Under Article 15(2), no citizen shall, on grounds only of religion, race, caste, sex, place of birth or any of them, be subject to any disability, liability, restriction or condition with regard to (a) access to shops, public restaurants, hotels and places of public entertainment; or (b) the use of wells, tanks, bathing ghats, roads and places of public resort maintained wholly or partly out of state funds or dedicated to the use of the general public.
Reservation based on social and educational backwardness, the Bench said, would promote the selection of those who were truly meritorious in each group on account of their demonstrated ability to be in the higher rungs of achievement within comparable situations of life’s circumstances and disadvantages.
Therefore, it held that clause 5 of Article 15 strengthened the social fabric in which the constitutional vision, goals and values could be better achieved and served. The provision, the Bench suggested, could be likened to a necessary replacement and in fact an enhancement in the equality code so that it made the Constitution more robust and stable.
Pointing out that nearly 85 per cent or more of all engineering seats and about 50 per cent in the field of medicine are in the private sector, the Bench said the number of aided and government colleges in other fields had just not kept pace with the private sector. It asked: “If a vast majority of our youngsters, especially those belonging to disadvantaged groups, are denied access in the higher educational institutions in the private sector, it would mean that a vast majority of youngsters, notwithstanding a naturally equal distribution of talent and ability, belonging to disadvantaged groups would be left without access to higher education at all.” The Bench added that it would constitute a state of social emergency with a potential for conflagration that would be on an unimaginable scale.
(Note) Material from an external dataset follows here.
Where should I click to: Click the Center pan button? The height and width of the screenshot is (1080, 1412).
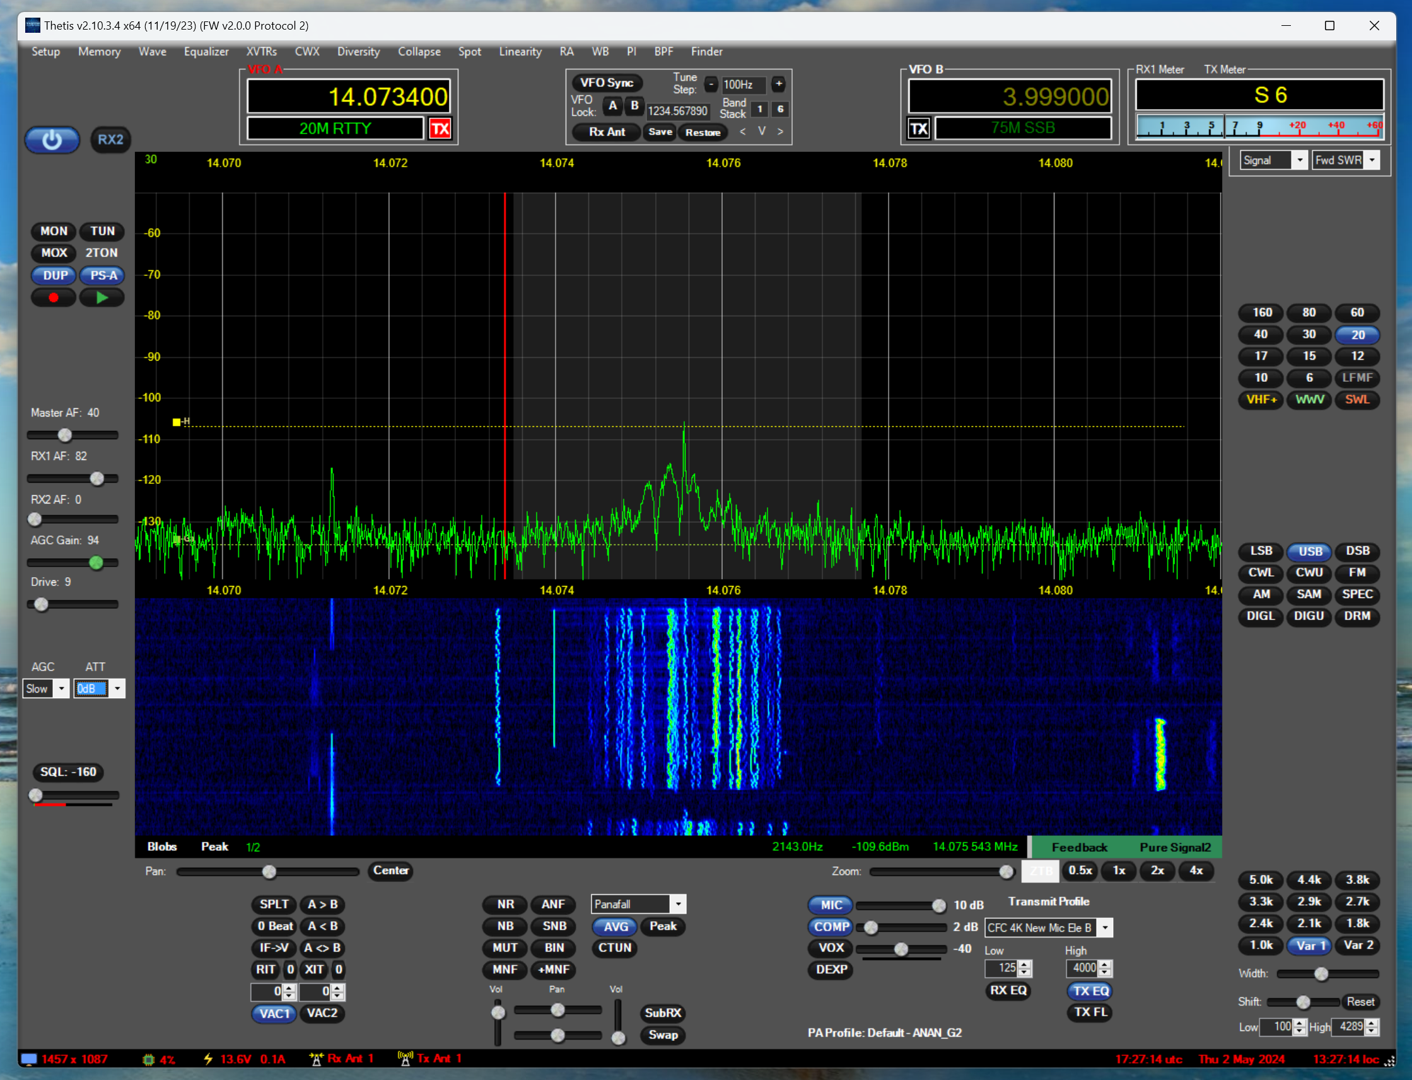coord(390,870)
The Bench concluded: “The rights of non-minority educational institutions to admit students of their choice, …if exercised in full measure, would be detrimental to the true nature of education as an occupation, damage the environment in which our students are taught the lessons of life, and imparted knowledge, and further also damage their ability to learn to deal with the diversity of India, and gain access to knowledge of its problems….”
The Bench thus held Article 15(5) and the provisions of Delhi Act 80, with respect to the various categories of reservation provided therein, to be constitutionally valid. The judgment, authored by Justice Reddy, reflects his judicial philosophy, which is also evident in his other judgments against globalisation and marketisation. Observers feel that the Supreme Court’s three-judge Bench currently hearing a case by some unaided private schools challenging the validity of the Right to Education Act will find the principles laid down by Justice Reddy relevant in deciding it.